= EXERCISE INPUTS =
━━━━━━━━

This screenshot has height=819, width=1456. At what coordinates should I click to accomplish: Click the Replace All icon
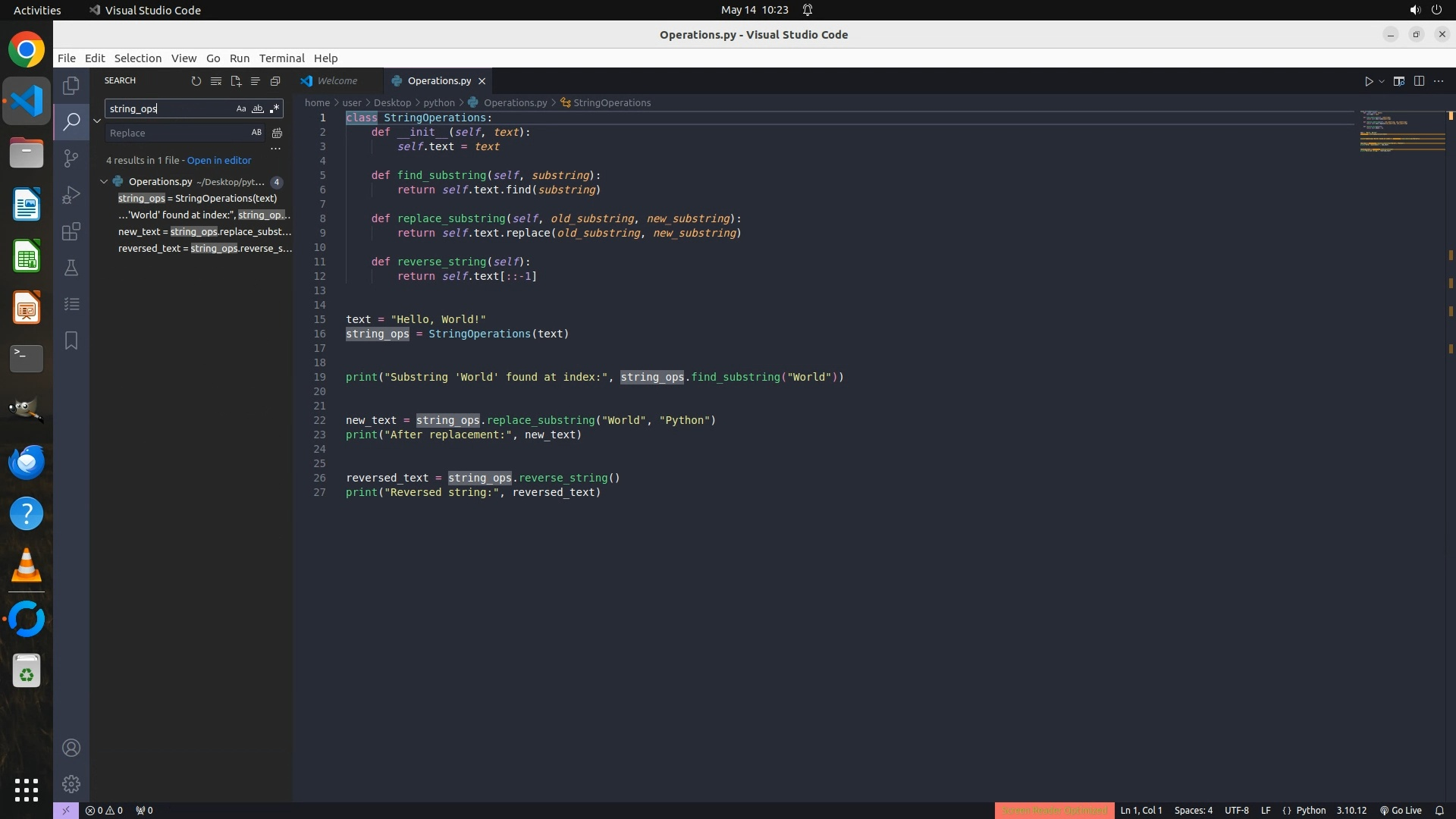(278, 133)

━━━━━━━━

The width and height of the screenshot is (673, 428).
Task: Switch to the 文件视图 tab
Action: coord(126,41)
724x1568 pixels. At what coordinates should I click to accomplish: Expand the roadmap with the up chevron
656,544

━━━━━━━━

= WHAT NEEDS TO BE DONE =
Please collect every line above that contains the word "should" and copy each one in full. Case counts.

= RESPONSE FOR THIS EXERCISE =
This screenshot has height=819, width=1456. At what coordinates should I click to accomplish: Click the Replace All icon
724x1568 pixels. At what coordinates should I click to accomplish: Expand the roadmap with the up chevron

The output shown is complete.